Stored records
==========

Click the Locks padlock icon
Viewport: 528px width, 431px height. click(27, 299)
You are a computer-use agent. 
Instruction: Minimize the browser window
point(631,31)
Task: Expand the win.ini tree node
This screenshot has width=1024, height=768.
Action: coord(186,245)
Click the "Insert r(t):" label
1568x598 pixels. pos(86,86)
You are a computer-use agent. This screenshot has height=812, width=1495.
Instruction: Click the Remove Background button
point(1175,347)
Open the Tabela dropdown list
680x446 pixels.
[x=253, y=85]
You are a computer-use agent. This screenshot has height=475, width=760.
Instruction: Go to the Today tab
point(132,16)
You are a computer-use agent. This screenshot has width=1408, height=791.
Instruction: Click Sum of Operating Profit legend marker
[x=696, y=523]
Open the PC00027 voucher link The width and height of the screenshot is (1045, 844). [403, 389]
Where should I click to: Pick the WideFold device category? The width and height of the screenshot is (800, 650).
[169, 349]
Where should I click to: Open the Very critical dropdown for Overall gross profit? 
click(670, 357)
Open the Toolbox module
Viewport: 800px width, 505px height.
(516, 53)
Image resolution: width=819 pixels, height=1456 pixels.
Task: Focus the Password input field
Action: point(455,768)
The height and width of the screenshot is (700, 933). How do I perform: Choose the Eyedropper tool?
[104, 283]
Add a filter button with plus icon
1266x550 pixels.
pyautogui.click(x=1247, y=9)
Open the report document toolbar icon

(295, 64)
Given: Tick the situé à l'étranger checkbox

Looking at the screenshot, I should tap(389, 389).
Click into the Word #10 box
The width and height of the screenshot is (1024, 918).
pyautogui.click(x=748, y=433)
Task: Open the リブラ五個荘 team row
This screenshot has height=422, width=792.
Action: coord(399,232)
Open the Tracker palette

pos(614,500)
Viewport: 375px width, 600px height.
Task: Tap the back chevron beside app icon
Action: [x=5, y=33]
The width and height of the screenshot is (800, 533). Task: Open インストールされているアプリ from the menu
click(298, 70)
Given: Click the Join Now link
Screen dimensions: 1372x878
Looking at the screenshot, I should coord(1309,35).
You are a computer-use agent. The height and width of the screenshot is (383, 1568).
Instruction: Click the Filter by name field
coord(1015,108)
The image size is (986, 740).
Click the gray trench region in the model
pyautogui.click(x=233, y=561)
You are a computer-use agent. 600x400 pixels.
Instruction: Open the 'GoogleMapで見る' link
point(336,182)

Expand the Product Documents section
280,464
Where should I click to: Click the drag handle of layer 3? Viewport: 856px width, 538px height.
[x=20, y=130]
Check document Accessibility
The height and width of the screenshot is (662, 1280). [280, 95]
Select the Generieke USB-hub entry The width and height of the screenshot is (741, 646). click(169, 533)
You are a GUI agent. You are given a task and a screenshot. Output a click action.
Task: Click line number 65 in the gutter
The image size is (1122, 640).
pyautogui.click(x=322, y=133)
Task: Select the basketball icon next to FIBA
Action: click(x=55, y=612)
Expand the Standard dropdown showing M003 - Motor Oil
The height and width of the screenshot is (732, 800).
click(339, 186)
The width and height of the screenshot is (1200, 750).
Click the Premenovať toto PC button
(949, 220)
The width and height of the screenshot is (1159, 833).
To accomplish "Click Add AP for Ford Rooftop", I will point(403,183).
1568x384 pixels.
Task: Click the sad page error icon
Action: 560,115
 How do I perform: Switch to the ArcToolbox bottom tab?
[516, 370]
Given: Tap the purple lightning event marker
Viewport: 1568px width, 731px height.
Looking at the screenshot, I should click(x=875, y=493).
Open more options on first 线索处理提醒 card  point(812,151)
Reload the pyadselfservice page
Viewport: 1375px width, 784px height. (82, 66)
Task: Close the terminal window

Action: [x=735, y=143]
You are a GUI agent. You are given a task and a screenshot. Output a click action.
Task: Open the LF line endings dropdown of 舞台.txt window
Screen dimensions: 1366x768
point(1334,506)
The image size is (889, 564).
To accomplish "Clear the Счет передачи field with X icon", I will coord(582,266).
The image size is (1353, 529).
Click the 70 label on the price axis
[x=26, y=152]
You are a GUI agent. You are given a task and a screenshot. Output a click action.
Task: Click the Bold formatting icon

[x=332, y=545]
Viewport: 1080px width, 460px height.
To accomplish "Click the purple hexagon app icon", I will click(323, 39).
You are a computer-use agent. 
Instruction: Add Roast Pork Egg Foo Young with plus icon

==========

TASK PROMPT: Lines containing the word "purple" must be found in the data above and copied.

ANSWER BELOW:
Given: Tap the purple lightning event marker
To accomplish "Click the purple hexagon app icon", I will click(323, 39).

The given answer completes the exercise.